Yeah, okay. He called me on a Monday a few weeks ago and the previous day, apparently he had called me to see if I could go to a festival with him but I wasn't home. He asked "where were you?" and I replied "I went to church with Cody." and he kept on asking me where I was on specific dates and since I spend the majority of my time with Cody, I just replied that I was hanging out with friends and he asked "which friends?" and I replied "Cody" because I want to be truthful with everyone. So, Justin got all funny and said "I want to meet this guy so I can shake his hand and tell him how lucky he is for getting such a wonderful girl and how lucky he must be to be such a wonderful person and be able to make you happy" and everytime he would ask me where I'd been and I'd reply "with Cody" he'd say the same thing over and over and over again.
Now, I have for a long time been able to realize that communicating with Justin in any means is in fact rather bad for my health.
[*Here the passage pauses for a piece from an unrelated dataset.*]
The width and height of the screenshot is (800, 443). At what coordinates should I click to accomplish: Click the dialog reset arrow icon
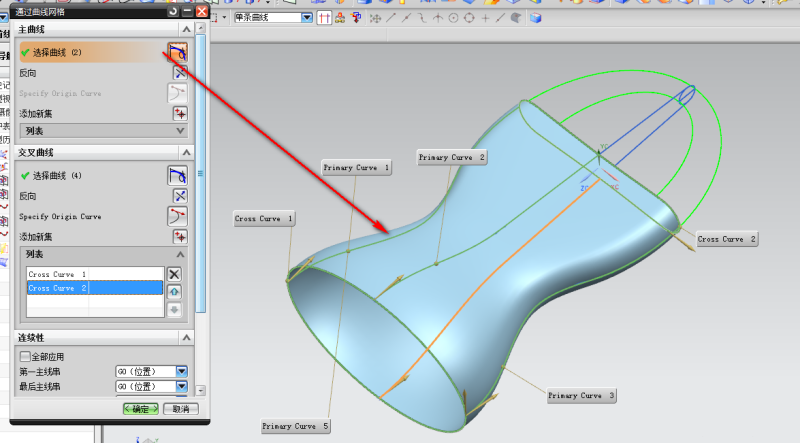[x=173, y=11]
He's hit me a few times (god that sounds worse than it is) and he's done a few other things and he verbally abuses me a lot. I can't necessarily say my opinion of him around here, but that's all right. I'm fed up with him and the stuff he pulls and I know it's bad for me to be hanging around him. I told him a few weeks ago to not call me anymore and that I didn't want to talk to him. So he had his cousin, who is a really close friend of mine, call me and try and get me to go over to my old neighborhood (where Justin lives) and bring Cody with me. I really didn't think that was such a good idea because Cody hates Justin and Justin hates Cody and they've never met. So I didn't go over there. Justin talked trash about me and Cody the entire time I was on the phone with his cousin and I am so sick and tired of him. He beats people up, doesn't care about getting in trouble or anything, and I'm scared that he's going to do something. I don't think he'll do anything to me, but I don't know what he'll do to my friends or, for that matter, Cody.
Thanks, I just needed to get that all out of my head.